Molecular engineering approaches for the Gup1p and its molecular partners purification and identification

Abstract

S. cerevisiae GUP1 was initially associated to glycerol uptake through an active system. This, since its deletion caused defects on glycerol-mediated salt-stress recovery and on the glycerol/H+ uptake Vmax. Over the last decade, several phenotypes for Δgup1 strain have been reported, suggesting that Gup1p is involved in a wide range of crucial processes for cell preservation and functioning. These include cytoskeleton polarization and endocytic/secretory pathway, GPI-anchor remodelling, cell wall and membrane composition and integrity, and apoptotic process. In Candida albicans, an opportunistic fungal pathogen, the deletion of this gene interferes crucially on its virulence, preventing the transition to filamentous growth, the ability of adhesion, invasion, and biofilm formation. Moreover, the lack of Gup1p promotes an increased resistance to the common antifungals. GUP1 is member of the super family of membrane-bound -O-acyl transferases, with close homologues in higher eukaryotes. Mammalian GUP1 has been identified as negative regulator on the Hedgehog signalling pathway. This pathway, in mammals, plays a key role in cell differentiation during embryogenesis, and its malfunction may cause various types of diseases, including cancer. Based on that, the aim of this work concerned the identification of molecular partners of Gup1p on a possible morphogenic pathway in yeast, similar to Hedgehog in mammals. It was attempted the expression of Gup1 protein in E. coli BL21(DE3)-CodonPlus- RIL utilizing the pET expression systems as well as in S. cerevisiae null mutant strain using pYES plasmids tagged to a reporter protein GFP and also to a Histidine tag. Despite of the use of high number of conditions and optimizations, the expression of Gup1p in E. coli was never attained. On the other hand, using a chimera construction with GFP as reporter gene, the expression in S. cerevisiae Δgup1 mutant strain was reached and therefore, this system was used in subsequent immunoprecipitation assays, which are still being developed and optimized.
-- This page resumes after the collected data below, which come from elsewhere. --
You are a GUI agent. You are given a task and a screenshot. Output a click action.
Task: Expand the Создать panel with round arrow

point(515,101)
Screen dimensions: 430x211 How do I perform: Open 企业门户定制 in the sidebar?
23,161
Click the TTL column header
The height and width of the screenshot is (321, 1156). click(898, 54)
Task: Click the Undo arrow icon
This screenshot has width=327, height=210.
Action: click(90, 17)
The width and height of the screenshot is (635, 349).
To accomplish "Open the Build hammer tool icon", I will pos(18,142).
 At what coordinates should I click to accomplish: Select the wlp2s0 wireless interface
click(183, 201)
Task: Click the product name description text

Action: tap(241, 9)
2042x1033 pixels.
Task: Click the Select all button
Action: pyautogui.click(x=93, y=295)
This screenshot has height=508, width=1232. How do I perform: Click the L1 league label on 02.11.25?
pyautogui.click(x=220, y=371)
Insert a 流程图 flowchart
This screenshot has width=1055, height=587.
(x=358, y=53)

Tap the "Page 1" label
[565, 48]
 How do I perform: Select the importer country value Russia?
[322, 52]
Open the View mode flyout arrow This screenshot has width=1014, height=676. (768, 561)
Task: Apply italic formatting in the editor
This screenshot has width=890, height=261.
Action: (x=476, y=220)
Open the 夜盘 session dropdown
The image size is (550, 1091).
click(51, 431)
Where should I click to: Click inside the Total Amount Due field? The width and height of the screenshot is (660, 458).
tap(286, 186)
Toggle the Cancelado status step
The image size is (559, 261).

O gene GUP1 de S. cerevisiae foi inicialmente associado ao transporte ativo de glicerol. Este gene, quando deletado causa defeitos no transporte do glicerol em situações de stress, assim como na Vmáx do transporte de glicerol. Durante a última década, foram atribuídos vários fenótipos à estirpe Δgup1, sugerindo que a proteína Gup1 está envolvida em diversos processos cruciais para o funcionamento e preservação das células. A proteína Gup1 foi descrita como interferido em processos associados à polarização do citoesqueleto e à composição da membrana e da parede celular, em conexão com as vias de sinalização da secreção e/ou endocitica, à remodelação das âncoras GPI, assim como a processos de apoptose. Em Candida albicans, um fungo patogénico oportunista, a supressão deste gene interfere crucialmente na sua virulência, impedindo a transição para o crescimento filamentoso, interferindo na capacidade de adesão e de invasão, e na formação de biofilmes. Além disso, a deleção do gene GUP1 aumenta a resistência aos antifúngicos comuns. O gene GUP1 é membro da família das O-aciltransferases, com homólogos próximos em eucariotas superiores. O gene GUP1 em mamíferos foi identificado como regulador negativo da via de sinalização Hedgehog. Esta via, nos mamíferos desempenha um papel fundamental na diferenciação celular durante a embriogénese, e o seu mau funcionamento pode causar vários tipos de doenças, incluindo o cancro. Tendo isto em conta, o objetivo do presente trabalho pretendia identificar os possíveis parceiros moleculares da proteína Gup1, numa eventual via morfogénica de leveduras, semelhante à via Hedgehog dos mamíferos. A expressão da proteína Gup1 em S. cerevisiae Δgup1 foi testada usando os plasmídeos pYES ligados à proteína repórter GFP e a uma cauda de histidinas, assim como em E. coli BL21(DE3)CodonPlus-RIL utilizando os plasmídeos pET. Foram experimentadas diferentes condições para obter a expressão da proteína Gup1 em E. coli, contudo não se obteve expressão. Por outro lado, a expressão da proteína Gup1 em S. cerevisiae Δgup1 foi obtida a partir da quimera GUP1-GFP. E como tal, este sistema foi utilizado nos ensaios subsequentes de imunoprecipitação, que se encontram presentemente em fase de desenvolvimento e otimização.